**TASK BRIEF:** In the records below, change every "GUI agent" to "desktop assistant" and reproduce all the records with nothing else altered.

[Dataset excerpt]
· · · · ·
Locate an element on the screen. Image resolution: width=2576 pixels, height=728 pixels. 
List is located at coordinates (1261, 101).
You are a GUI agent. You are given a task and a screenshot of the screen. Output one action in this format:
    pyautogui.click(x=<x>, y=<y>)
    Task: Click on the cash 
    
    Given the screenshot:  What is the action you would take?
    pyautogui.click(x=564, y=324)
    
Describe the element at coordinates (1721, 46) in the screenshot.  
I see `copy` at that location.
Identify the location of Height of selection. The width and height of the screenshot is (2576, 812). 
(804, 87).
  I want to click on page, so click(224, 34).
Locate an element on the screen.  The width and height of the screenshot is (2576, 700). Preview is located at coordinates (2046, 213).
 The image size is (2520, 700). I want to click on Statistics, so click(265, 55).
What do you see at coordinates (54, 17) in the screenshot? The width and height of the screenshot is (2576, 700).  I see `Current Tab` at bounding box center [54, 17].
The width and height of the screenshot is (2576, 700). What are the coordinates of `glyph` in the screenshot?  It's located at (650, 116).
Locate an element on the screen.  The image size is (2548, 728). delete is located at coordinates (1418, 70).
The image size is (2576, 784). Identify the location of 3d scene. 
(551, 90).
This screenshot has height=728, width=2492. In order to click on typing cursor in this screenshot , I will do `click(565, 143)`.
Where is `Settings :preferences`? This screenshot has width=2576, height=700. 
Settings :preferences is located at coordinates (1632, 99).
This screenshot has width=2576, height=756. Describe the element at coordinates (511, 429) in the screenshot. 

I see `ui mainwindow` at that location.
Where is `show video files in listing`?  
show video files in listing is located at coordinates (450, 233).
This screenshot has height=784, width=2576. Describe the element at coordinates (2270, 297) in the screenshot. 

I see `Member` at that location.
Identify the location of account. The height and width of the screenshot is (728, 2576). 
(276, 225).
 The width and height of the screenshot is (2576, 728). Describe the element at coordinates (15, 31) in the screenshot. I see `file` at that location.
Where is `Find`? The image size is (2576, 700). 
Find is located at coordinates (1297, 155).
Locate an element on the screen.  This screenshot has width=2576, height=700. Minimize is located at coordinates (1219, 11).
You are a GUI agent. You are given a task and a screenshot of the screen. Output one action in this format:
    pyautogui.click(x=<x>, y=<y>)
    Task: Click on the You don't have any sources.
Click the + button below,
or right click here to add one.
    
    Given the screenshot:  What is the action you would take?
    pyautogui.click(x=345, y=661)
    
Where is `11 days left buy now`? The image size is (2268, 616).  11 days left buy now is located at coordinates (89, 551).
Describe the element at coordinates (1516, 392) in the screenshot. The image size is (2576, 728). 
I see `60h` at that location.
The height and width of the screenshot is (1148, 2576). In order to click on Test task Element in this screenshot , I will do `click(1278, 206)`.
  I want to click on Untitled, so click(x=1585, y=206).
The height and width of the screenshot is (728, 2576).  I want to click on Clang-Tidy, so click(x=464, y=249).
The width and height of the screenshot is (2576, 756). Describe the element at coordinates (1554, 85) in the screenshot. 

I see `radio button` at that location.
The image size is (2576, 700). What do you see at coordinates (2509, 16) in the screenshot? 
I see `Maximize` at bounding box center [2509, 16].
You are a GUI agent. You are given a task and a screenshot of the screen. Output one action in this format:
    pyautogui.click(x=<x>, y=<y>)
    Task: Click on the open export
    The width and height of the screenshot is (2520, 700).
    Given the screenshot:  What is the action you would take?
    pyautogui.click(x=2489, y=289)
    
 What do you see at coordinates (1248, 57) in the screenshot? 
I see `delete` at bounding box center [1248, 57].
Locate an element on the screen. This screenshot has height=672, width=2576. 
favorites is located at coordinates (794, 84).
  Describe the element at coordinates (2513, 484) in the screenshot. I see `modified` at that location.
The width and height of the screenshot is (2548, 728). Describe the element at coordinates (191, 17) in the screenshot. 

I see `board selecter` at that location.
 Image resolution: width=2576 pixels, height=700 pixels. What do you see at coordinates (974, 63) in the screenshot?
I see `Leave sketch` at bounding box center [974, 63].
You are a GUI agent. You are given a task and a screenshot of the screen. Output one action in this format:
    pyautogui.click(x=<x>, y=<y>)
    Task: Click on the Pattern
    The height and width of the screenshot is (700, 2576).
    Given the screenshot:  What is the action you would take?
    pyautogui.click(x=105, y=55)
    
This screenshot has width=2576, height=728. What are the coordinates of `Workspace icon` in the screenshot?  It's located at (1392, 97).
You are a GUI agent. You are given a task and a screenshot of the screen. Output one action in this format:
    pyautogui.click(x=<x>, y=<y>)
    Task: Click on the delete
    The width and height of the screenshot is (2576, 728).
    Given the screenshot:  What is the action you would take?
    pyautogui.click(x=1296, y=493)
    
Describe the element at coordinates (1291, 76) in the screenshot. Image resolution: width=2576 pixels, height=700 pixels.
· · · · ·
**THE ANSWER:**
Locate an element on the screen. Image resolution: width=2576 pixels, height=728 pixels. 
List is located at coordinates (1261, 101).
You are a desktop assistant. You are given a task and a screenshot of the screen. Output one action in this format:
    pyautogui.click(x=<x>, y=<y>)
    Task: Click on the cash 
    
    Given the screenshot:  What is the action you would take?
    pyautogui.click(x=564, y=324)
    
Describe the element at coordinates (1721, 46) in the screenshot.  
I see `copy` at that location.
Identify the location of Height of selection. The width and height of the screenshot is (2576, 812). 
(804, 87).
  I want to click on page, so click(224, 34).
Locate an element on the screen.  The width and height of the screenshot is (2576, 700). Preview is located at coordinates (2046, 213).
 The image size is (2520, 700). I want to click on Statistics, so click(265, 55).
What do you see at coordinates (54, 17) in the screenshot? The width and height of the screenshot is (2576, 700).  I see `Current Tab` at bounding box center [54, 17].
The width and height of the screenshot is (2576, 700). What are the coordinates of `glyph` in the screenshot?  It's located at (650, 116).
Locate an element on the screen.  The image size is (2548, 728). delete is located at coordinates (1418, 70).
The image size is (2576, 784). Identify the location of 3d scene. 
(551, 90).
This screenshot has height=728, width=2492. In order to click on typing cursor in this screenshot , I will do `click(565, 143)`.
Where is `Settings :preferences`? This screenshot has width=2576, height=700. 
Settings :preferences is located at coordinates (1632, 99).
This screenshot has width=2576, height=756. Describe the element at coordinates (511, 429) in the screenshot. 

I see `ui mainwindow` at that location.
Where is `show video files in listing`?  
show video files in listing is located at coordinates (450, 233).
This screenshot has height=784, width=2576. Describe the element at coordinates (2270, 297) in the screenshot. 

I see `Member` at that location.
Identify the location of account. The height and width of the screenshot is (728, 2576). 
(276, 225).
 The width and height of the screenshot is (2576, 728). Describe the element at coordinates (15, 31) in the screenshot. I see `file` at that location.
Where is `Find`? The image size is (2576, 700). 
Find is located at coordinates (1297, 155).
Locate an element on the screen.  This screenshot has width=2576, height=700. Minimize is located at coordinates (1219, 11).
You are a desktop assistant. You are given a task and a screenshot of the screen. Output one action in this format:
    pyautogui.click(x=<x>, y=<y>)
    Task: Click on the You don't have any sources.
Click the + button below,
or right click here to add one.
    
    Given the screenshot:  What is the action you would take?
    pyautogui.click(x=345, y=661)
    
Where is `11 days left buy now`? The image size is (2268, 616).  11 days left buy now is located at coordinates (89, 551).
Describe the element at coordinates (1516, 392) in the screenshot. The image size is (2576, 728). 
I see `60h` at that location.
The height and width of the screenshot is (1148, 2576). In order to click on Test task Element in this screenshot , I will do `click(1278, 206)`.
  I want to click on Untitled, so click(x=1585, y=206).
The height and width of the screenshot is (728, 2576).  I want to click on Clang-Tidy, so click(x=464, y=249).
The width and height of the screenshot is (2576, 756). Describe the element at coordinates (1554, 85) in the screenshot. 

I see `radio button` at that location.
The image size is (2576, 700). What do you see at coordinates (2509, 16) in the screenshot? 
I see `Maximize` at bounding box center [2509, 16].
You are a desktop assistant. You are given a task and a screenshot of the screen. Output one action in this format:
    pyautogui.click(x=<x>, y=<y>)
    Task: Click on the open export
    The width and height of the screenshot is (2520, 700).
    Given the screenshot:  What is the action you would take?
    pyautogui.click(x=2489, y=289)
    
 What do you see at coordinates (1248, 57) in the screenshot? 
I see `delete` at bounding box center [1248, 57].
Locate an element on the screen. This screenshot has height=672, width=2576. 
favorites is located at coordinates (794, 84).
  Describe the element at coordinates (2513, 484) in the screenshot. I see `modified` at that location.
The width and height of the screenshot is (2548, 728). Describe the element at coordinates (191, 17) in the screenshot. 

I see `board selecter` at that location.
 Image resolution: width=2576 pixels, height=700 pixels. What do you see at coordinates (974, 63) in the screenshot?
I see `Leave sketch` at bounding box center [974, 63].
You are a desktop assistant. You are given a task and a screenshot of the screen. Output one action in this format:
    pyautogui.click(x=<x>, y=<y>)
    Task: Click on the Pattern
    The height and width of the screenshot is (700, 2576).
    Given the screenshot:  What is the action you would take?
    pyautogui.click(x=105, y=55)
    
This screenshot has width=2576, height=728. What are the coordinates of `Workspace icon` in the screenshot?  It's located at (1392, 97).
You are a desktop assistant. You are given a task and a screenshot of the screen. Output one action in this format:
    pyautogui.click(x=<x>, y=<y>)
    Task: Click on the delete
    The width and height of the screenshot is (2576, 728).
    Given the screenshot:  What is the action you would take?
    pyautogui.click(x=1296, y=493)
    
Describe the element at coordinates (1291, 76) in the screenshot. Image resolution: width=2576 pixels, height=700 pixels.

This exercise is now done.